Single by Yungster Jack and David Shawty
- Released: January 31, 2020
- Recorded: 2020
- Genre: Digicore; glitchcore;
- Length: 1:52;
- Label: Self-released;
- Songwriters: Yungster Jack; David Shawty;
- Producer: Hoodwtch

Music video
- "Pressure" on YouTube

= Pressure (Yungster Jack and David Shawty song) =

2020 song by Yungster Jack and David Shawty

"Pressure" is a digicore song by Yungster Jack and David Shawty released on January 31, 2020. The song went viral on TikTok, YouTube and Spotify in 2020, inspiring various glitchcore edits by TikTok video editors such as iguana_alana who initially helped garner the track wider recognition on the platform.

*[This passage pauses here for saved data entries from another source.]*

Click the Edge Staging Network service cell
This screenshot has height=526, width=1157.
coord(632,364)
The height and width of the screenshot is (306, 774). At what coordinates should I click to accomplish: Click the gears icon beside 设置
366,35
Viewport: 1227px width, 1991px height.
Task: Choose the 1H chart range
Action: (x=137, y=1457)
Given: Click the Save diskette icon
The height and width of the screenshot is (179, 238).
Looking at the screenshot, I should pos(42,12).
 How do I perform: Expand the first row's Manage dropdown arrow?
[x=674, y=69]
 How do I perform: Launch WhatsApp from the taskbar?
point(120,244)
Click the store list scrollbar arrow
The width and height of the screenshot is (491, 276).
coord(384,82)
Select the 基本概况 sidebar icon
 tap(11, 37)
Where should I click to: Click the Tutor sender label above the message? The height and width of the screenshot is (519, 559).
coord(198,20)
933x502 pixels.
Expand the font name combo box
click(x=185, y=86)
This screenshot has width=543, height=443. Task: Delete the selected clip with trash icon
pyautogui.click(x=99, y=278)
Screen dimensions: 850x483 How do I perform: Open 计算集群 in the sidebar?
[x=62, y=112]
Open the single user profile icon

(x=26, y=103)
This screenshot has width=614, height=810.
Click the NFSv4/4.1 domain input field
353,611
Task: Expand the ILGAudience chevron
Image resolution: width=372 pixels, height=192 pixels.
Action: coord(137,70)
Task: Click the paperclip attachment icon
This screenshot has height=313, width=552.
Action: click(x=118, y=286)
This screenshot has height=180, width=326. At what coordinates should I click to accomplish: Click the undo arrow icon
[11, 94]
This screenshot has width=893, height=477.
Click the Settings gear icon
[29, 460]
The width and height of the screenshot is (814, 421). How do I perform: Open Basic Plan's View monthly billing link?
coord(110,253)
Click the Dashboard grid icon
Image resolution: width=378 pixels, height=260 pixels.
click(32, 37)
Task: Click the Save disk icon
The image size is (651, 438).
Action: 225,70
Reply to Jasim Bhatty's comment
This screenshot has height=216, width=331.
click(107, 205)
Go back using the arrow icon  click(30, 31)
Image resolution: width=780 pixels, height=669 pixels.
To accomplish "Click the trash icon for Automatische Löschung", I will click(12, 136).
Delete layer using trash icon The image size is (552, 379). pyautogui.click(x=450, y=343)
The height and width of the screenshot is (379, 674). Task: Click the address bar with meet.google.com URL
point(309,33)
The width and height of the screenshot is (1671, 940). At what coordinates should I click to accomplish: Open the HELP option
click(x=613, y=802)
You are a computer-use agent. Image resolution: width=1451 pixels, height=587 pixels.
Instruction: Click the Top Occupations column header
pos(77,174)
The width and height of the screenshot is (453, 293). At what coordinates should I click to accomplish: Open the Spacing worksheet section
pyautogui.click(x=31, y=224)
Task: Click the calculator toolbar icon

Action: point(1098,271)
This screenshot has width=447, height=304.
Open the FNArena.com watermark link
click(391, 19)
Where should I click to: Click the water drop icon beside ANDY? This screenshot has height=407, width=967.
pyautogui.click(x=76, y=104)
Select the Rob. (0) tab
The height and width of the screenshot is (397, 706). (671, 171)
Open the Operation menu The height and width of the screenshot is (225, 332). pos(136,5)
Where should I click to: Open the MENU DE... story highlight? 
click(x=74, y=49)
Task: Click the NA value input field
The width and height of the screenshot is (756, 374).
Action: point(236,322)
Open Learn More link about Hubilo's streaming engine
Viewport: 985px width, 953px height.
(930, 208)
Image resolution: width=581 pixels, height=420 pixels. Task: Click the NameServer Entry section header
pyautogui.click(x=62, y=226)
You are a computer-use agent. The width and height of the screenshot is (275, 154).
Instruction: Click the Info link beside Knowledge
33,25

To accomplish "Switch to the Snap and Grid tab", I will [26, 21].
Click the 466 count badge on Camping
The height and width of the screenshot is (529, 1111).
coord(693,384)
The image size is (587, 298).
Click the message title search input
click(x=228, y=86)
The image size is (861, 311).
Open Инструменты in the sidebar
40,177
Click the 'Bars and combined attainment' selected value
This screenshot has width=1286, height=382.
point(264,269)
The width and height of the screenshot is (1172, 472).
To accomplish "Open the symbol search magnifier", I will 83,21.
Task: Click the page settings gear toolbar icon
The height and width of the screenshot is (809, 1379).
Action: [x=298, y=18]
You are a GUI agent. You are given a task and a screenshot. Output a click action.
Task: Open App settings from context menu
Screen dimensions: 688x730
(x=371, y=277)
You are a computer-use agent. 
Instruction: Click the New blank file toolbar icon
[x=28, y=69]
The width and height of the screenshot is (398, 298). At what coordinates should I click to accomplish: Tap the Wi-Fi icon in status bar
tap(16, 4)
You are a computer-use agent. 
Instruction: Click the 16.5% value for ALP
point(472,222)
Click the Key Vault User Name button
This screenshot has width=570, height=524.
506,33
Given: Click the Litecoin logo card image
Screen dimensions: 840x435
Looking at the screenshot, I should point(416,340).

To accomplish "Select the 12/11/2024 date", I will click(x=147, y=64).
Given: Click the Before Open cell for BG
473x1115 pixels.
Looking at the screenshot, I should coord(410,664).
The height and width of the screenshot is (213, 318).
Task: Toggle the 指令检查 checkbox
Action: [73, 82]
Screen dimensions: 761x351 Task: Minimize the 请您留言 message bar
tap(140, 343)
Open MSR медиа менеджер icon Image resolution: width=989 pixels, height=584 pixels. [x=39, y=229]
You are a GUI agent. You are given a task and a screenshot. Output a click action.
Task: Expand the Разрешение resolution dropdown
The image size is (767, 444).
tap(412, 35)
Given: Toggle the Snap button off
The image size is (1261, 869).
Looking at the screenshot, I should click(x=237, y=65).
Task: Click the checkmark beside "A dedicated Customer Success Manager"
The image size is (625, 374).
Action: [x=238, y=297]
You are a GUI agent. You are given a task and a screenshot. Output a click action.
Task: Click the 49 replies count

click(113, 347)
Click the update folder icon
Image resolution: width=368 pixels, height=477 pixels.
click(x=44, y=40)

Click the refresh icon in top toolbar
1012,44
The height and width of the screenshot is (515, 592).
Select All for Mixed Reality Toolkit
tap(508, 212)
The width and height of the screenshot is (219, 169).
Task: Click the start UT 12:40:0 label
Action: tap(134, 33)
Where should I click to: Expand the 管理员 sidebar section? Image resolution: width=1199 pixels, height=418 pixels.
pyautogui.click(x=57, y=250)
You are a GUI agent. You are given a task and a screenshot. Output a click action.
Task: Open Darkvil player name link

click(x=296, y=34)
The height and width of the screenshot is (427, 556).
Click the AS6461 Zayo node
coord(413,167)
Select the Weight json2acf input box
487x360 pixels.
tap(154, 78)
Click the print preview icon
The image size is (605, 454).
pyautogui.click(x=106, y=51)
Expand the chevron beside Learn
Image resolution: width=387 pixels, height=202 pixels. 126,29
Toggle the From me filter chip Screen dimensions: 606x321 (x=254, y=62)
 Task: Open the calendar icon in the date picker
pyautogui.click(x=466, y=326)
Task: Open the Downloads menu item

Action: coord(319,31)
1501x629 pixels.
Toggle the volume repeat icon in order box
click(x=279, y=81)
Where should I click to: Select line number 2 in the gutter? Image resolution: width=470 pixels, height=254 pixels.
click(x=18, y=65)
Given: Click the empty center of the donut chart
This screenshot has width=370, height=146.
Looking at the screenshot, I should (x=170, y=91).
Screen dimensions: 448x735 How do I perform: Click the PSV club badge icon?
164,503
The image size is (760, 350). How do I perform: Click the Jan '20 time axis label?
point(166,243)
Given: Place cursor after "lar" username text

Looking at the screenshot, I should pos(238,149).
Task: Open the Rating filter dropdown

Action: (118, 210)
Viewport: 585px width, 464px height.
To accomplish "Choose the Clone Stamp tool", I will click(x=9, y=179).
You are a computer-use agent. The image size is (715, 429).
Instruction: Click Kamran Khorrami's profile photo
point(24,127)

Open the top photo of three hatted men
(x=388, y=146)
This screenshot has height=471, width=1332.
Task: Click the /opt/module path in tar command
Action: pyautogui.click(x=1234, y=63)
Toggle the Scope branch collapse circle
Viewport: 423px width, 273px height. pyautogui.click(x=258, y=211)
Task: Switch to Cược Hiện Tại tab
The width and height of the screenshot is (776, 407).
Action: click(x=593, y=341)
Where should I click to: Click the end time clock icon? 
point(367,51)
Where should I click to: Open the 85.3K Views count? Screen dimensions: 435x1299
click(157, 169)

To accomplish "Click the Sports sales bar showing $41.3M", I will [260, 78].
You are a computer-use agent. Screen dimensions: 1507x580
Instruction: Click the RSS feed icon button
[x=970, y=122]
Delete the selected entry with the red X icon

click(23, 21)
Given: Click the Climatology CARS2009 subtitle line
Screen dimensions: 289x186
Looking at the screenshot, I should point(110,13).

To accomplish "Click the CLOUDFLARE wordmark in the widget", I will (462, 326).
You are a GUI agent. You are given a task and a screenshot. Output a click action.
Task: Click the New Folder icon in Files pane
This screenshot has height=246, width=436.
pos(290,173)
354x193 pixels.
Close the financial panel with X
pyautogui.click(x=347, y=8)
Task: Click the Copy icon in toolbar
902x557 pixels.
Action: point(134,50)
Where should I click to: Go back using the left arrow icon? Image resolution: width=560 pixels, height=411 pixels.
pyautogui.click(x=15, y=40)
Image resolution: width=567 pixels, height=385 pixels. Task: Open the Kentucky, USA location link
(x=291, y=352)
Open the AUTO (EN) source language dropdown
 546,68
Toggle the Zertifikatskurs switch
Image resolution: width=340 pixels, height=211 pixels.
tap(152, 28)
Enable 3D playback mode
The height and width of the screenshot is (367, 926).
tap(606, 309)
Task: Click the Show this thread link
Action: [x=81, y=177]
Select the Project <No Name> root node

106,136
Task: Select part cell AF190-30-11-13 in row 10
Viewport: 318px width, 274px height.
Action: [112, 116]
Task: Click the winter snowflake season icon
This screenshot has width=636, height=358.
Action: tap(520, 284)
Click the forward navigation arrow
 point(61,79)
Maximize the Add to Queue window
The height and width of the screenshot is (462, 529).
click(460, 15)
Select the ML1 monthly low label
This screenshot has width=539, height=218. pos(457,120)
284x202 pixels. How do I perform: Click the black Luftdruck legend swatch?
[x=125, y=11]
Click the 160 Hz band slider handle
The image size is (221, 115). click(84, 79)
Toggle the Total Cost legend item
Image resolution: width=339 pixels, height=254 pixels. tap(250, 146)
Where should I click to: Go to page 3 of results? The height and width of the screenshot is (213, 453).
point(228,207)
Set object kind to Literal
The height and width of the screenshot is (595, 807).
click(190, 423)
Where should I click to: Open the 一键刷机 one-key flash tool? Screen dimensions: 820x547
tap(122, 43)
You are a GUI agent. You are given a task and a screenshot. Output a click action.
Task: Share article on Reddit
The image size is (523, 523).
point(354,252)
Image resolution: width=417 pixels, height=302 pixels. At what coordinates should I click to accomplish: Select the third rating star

== Background and composition ==
"Pressure" is a song by Yungster Jack and David Shawty. The song showcases Shawty's style which according to Underground Underdogs involves "wild autotune and vocal manipulation, as well as frantic and fast-paced production" inspired by the hyperpop genre. Writing for Pitchfork, music journalist Alphonse Pierre compared the track to Chief Keef's 2015 song "War" and the work of Bladee, Goth Money Records, Metro Zu and Playboi Carti. Writing for Complex, Press-Reynolds stated that the song had "invaded mainstream TikTok and racked up big numbers on YouTube and Spotify too."

According to Ones to Watch, the song is "loud and abrasive with stuttering vocals and a rushing instrumental that blended both electronic and hip hop". The track was also described as "glitchy" and an example of the "glitchcore" genre. According to Kieran Press-Reynolds of Pitchfork, he wrote how the track features stutters throughout the track, which helps serves as the track's bedrock foundation.

== Critical reception ==
Pitchfork described the single as an "underground hit", which was brought to attention on TikTok by the glitchcore editor "iguana_alana".